From 3249f116997426863fd461ec8814cd12125e5e12 Mon Sep 17 00:00:00 2001
From: Sayak Paul <spsayakpaul@gmail.com>
Date: Wed, 5 Apr 2023 12:20:18 +0530
Subject: [PATCH 2/8] fix: unet rejig.

---
 .../train_instruct_pix2pix.py                 | 25 +++++++++----------
 1 file changed, 12 insertions(+), 13 deletions(-)

diff --git a/examples/instruct_pix2pix/train_instruct_pix2pix.py b/examples/instruct_pix2pix/train_instruct_pix2pix.py
index a119e12f73d1..77d7f7a7b26f 100644
--- a/examples/instruct_pix2pix/train_instruct_pix2pix.py
+++ b/examples/instruct_pix2pix/train_instruct_pix2pix.py
@@ -451,19 +451,18 @@ def main():
     # then fine-tuned on the custom InstructPix2Pix dataset. This modified UNet is initialized
     # from the pre-trained checkpoints.
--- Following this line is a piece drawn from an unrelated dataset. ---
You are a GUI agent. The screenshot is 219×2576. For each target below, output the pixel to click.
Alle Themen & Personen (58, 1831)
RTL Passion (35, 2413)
For the extra channels added to the first layer, they are
     # initialized to zero.
-    if accelerator.is_main_process:
-        logger.info("Initializing the InstructPix2Pix UNet from the pretrained UNet.")
-        in_channels = 8
-        out_channels = unet.conv_in.out_channels
-        unet.register_to_config(in_channels=in_channels)
-
-        with torch.no_grad():
-            new_conv_in = nn.Conv2d(
-                in_channels, out_channels, unet.conv_in.kernel_size, unet.conv_in.stride, unet.conv_in.padding
-            )
-            new_conv_in.weight.zero_()
-            new_conv_in.weight[:, :4, :, :].copy_(unet.conv_in.weight)
-            unet.conv_in = new_conv_in
+    logger.info("Initializing the InstructPix2Pix UNet from the pretrained UNet.")
+    in_channels = 8
+    out_channels = unet.conv_in.out_channels
+    unet.register_to_config(in_channels=in_channels)
+
+    with torch.no_grad():
+        new_conv_in = nn.Conv2d(
+            in_channels, out_channels, unet.conv_in.kernel_size, unet.conv_in.stride, unet.conv_in.padding
+        )
+        new_conv_in.weight.zero_()
+        new_conv_in.weight[:, :4, :, :].copy_(unet.conv_in.weight)
+        unet.conv_in = new_conv_in
 
     # Freeze vae and text_encoder
     vae.requires_grad_(False)

From 1065572e18d8b3e30f0203c603fcc2d2b4f5675e Mon Sep 17 00:00:00 2001
From: Sayak Paul <spsayakpaul@gmail.com>
Date: Thu, 6 Apr 2023 19:00:08 +0530
Subject: [PATCH 3/8] fix: unwrapping when running validation inputs.

---
 examples/instruct_pix2pix/train_instruct_pix2pix.py | 6 +++++-
 1 file changed, 5 insertions(+), 1 deletion(-)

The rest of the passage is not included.